• ASSIGNMENT:
Every line in the records below that holds "checkbox" must be identified and copied.

• TASK DATA:

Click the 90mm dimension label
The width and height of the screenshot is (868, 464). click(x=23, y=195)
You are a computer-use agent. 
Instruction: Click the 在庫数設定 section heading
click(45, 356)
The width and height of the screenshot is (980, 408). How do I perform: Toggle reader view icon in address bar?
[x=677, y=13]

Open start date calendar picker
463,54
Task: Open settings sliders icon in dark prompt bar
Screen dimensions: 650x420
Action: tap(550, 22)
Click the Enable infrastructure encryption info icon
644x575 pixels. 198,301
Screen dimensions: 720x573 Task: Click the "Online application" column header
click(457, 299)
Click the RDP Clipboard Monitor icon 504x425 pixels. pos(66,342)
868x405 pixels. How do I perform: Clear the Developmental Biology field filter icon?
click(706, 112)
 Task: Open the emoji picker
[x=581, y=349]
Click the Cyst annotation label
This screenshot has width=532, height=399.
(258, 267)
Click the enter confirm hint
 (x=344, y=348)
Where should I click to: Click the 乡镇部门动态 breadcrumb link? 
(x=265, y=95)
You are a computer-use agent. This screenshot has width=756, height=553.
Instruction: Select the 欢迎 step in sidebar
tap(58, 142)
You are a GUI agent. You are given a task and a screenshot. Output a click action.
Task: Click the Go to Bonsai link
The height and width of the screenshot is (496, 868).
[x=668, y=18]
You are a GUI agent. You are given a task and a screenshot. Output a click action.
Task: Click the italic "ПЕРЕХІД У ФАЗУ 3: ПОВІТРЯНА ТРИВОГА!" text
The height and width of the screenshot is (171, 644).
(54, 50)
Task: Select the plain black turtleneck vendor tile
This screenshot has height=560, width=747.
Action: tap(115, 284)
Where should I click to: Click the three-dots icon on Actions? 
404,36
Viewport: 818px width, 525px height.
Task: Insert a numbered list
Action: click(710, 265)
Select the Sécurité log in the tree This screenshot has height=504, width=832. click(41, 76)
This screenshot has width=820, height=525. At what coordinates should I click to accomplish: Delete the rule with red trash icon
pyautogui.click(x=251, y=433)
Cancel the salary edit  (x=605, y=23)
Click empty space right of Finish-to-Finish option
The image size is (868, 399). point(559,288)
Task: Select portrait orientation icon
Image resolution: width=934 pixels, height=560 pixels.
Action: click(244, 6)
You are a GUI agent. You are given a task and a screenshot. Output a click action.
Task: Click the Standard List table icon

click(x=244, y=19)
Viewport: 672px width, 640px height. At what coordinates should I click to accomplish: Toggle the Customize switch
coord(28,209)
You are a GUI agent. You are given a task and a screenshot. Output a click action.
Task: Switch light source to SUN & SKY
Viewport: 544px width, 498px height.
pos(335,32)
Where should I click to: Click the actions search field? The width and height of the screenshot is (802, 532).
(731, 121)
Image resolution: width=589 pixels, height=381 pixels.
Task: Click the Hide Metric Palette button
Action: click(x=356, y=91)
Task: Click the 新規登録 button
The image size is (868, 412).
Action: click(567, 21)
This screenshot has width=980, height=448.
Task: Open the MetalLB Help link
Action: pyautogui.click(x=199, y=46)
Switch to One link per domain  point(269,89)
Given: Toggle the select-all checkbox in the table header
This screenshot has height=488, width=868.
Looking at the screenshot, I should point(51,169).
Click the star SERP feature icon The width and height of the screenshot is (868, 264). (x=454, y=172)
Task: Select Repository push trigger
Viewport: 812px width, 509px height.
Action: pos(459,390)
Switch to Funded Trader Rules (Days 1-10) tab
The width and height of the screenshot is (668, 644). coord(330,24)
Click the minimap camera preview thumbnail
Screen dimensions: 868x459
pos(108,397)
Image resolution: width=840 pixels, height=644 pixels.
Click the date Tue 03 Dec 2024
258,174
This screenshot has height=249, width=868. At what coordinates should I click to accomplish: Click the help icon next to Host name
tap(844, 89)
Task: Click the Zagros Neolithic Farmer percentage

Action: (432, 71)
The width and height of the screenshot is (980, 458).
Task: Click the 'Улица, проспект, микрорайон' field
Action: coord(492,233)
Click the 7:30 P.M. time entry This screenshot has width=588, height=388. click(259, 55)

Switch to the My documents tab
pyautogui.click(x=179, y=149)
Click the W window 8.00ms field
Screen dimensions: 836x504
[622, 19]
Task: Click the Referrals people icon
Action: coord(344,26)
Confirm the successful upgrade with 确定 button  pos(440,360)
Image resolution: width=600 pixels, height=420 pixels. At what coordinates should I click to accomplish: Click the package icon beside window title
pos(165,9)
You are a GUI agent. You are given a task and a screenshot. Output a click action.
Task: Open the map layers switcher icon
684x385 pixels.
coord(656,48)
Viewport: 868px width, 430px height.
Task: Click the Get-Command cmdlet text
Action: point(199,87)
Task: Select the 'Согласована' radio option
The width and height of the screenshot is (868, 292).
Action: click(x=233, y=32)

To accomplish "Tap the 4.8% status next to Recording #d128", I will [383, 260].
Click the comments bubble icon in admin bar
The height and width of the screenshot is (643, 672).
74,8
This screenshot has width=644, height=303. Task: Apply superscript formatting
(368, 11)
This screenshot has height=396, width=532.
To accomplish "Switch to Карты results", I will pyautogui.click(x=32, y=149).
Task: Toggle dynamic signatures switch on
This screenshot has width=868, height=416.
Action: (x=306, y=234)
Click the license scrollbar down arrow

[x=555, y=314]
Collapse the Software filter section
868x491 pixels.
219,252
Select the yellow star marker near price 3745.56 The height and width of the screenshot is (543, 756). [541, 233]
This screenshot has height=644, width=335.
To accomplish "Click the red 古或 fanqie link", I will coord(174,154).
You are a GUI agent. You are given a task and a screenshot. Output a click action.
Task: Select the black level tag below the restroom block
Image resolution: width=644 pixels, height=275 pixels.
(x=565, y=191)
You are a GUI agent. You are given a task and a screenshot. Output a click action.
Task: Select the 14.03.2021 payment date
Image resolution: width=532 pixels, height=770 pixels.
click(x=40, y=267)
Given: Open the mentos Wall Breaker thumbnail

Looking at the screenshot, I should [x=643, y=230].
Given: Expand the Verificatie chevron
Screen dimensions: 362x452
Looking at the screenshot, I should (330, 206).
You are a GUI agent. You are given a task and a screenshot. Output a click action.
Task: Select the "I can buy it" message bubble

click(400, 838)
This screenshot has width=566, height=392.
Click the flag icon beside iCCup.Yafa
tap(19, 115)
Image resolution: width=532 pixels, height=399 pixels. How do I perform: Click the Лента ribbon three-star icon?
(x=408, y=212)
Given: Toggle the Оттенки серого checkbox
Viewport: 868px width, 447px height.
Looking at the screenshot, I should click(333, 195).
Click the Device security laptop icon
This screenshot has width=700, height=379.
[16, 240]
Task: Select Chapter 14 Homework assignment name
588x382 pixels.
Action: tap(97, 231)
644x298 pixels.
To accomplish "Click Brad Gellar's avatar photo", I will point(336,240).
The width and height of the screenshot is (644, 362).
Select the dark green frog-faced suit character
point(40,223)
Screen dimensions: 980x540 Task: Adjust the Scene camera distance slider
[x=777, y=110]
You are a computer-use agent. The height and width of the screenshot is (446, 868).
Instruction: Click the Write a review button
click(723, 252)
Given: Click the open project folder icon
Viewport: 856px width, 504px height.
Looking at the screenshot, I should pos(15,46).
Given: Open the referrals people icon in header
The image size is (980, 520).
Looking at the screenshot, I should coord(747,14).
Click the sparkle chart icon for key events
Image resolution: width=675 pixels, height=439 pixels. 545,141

• TASK SOLUTION:
Given: Toggle the select-all checkbox in the table header
Given: Toggle the Оттенки серого checkbox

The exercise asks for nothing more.